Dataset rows
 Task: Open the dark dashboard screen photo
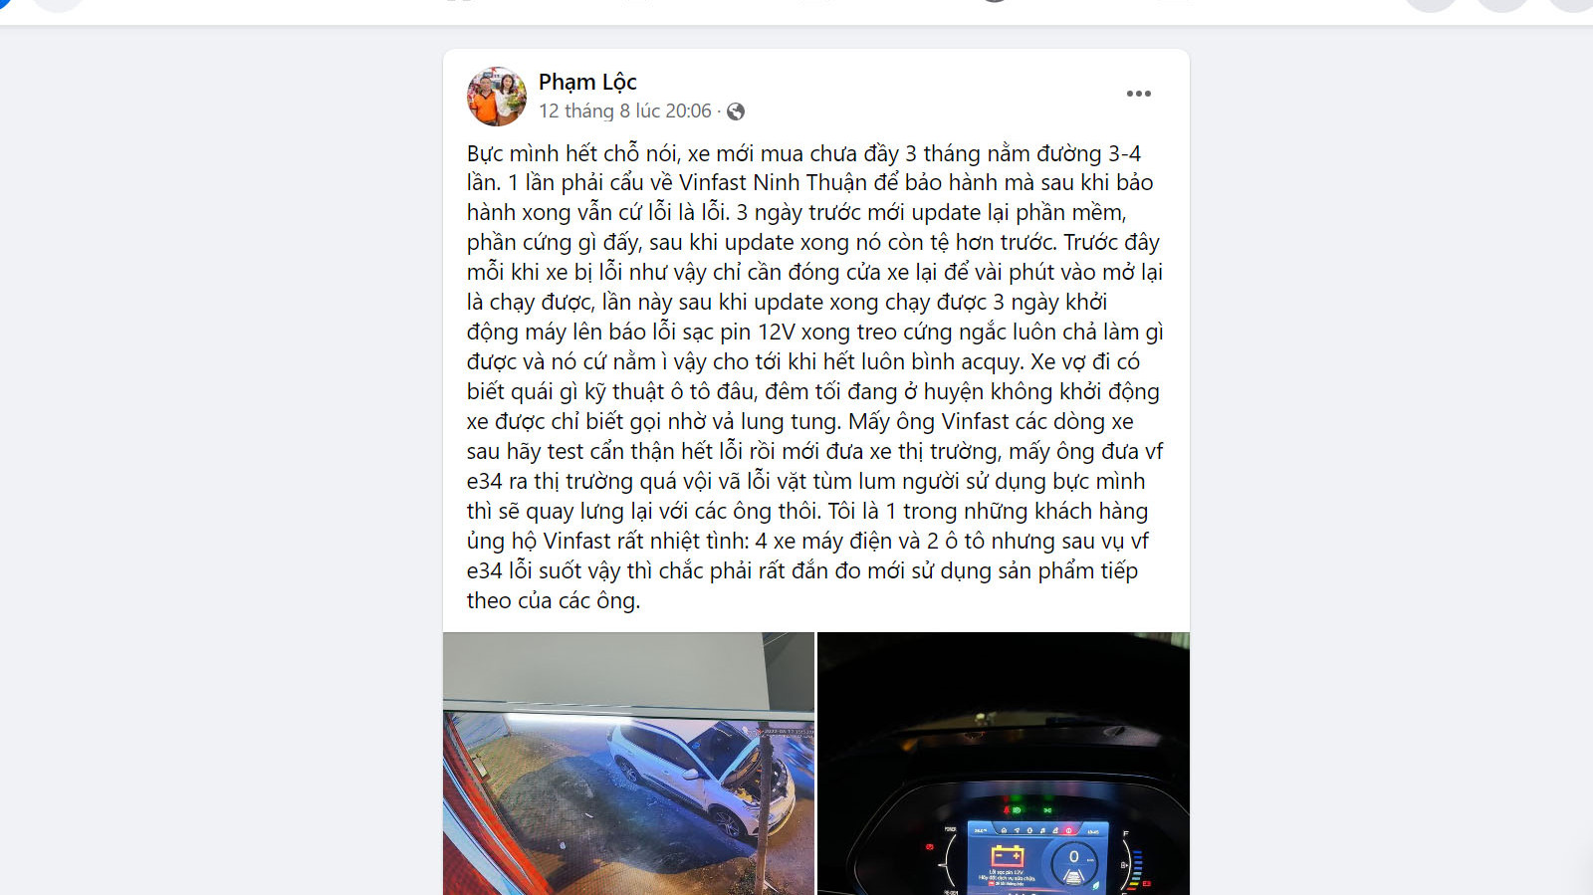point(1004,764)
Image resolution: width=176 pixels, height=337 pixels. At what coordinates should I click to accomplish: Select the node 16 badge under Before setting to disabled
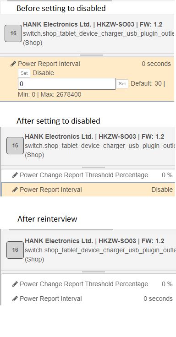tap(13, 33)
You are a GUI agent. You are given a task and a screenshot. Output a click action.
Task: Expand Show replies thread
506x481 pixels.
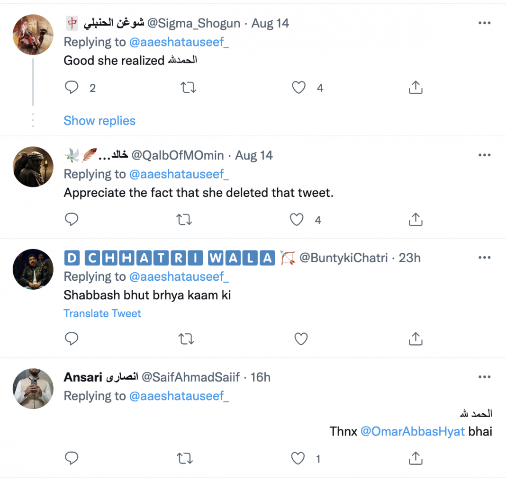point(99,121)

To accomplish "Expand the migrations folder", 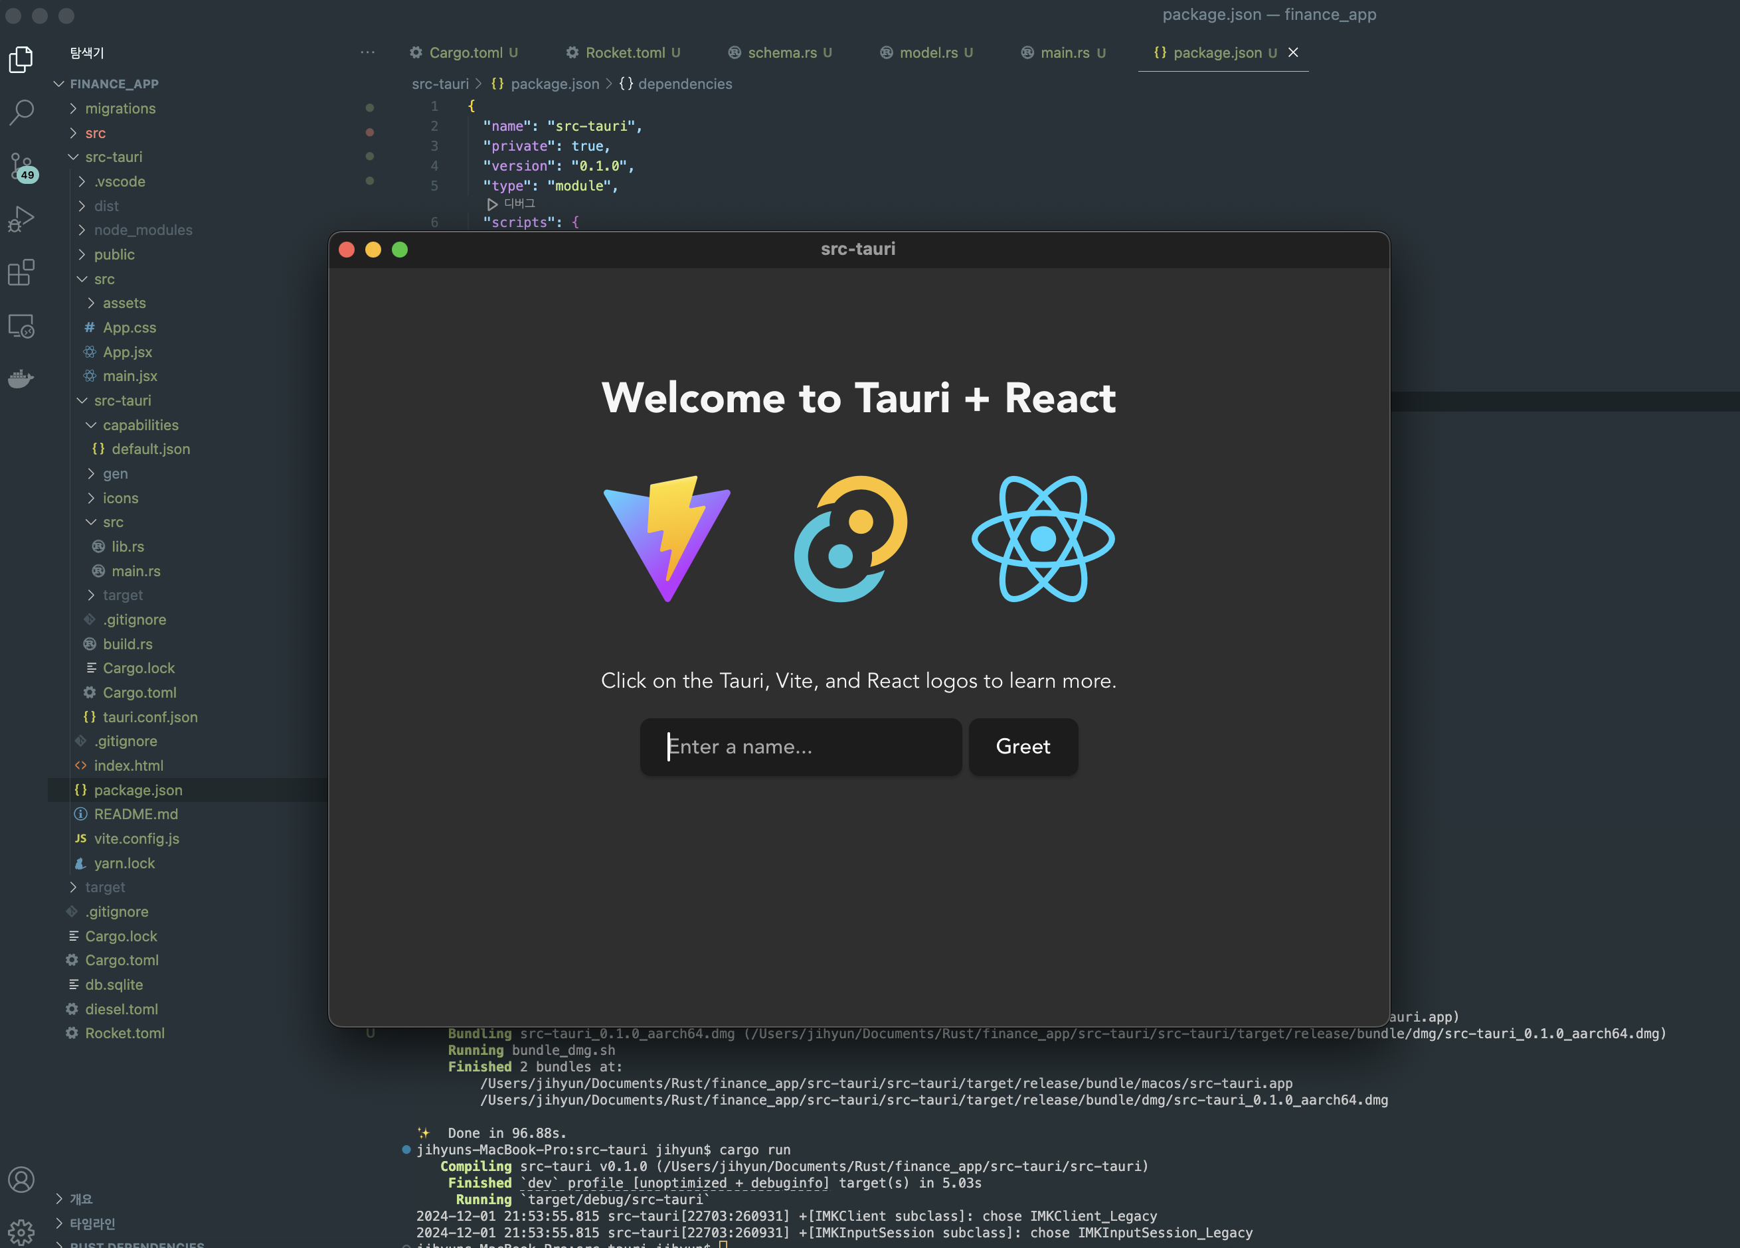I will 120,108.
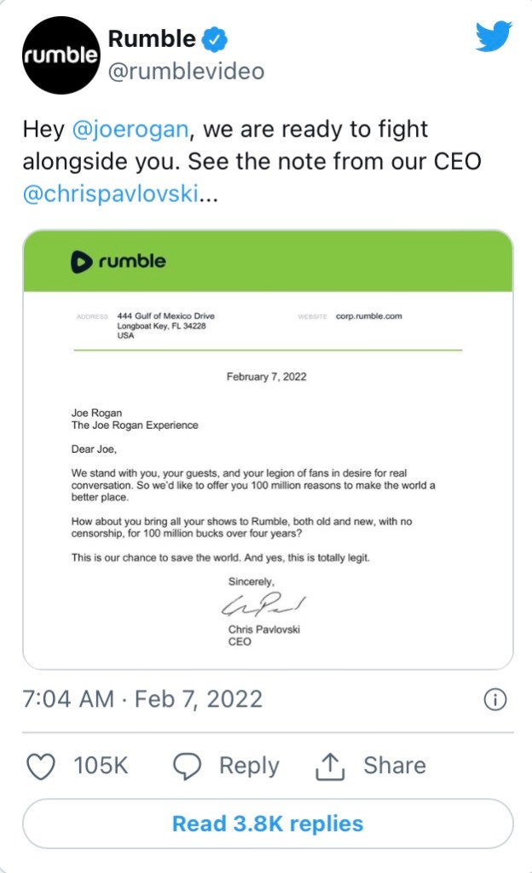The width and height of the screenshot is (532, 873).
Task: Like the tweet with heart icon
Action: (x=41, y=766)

**GIVEN TASK**
Pull out each line from the rows above that contains the word "click".

**RESULT**
Image resolution: width=176 pixels, height=337 pixels. At what coordinates should I click to accomplish: Select the node 16 badge under Before setting to disabled
You are a GUI agent. You are given a task and a screenshot. Output a click action.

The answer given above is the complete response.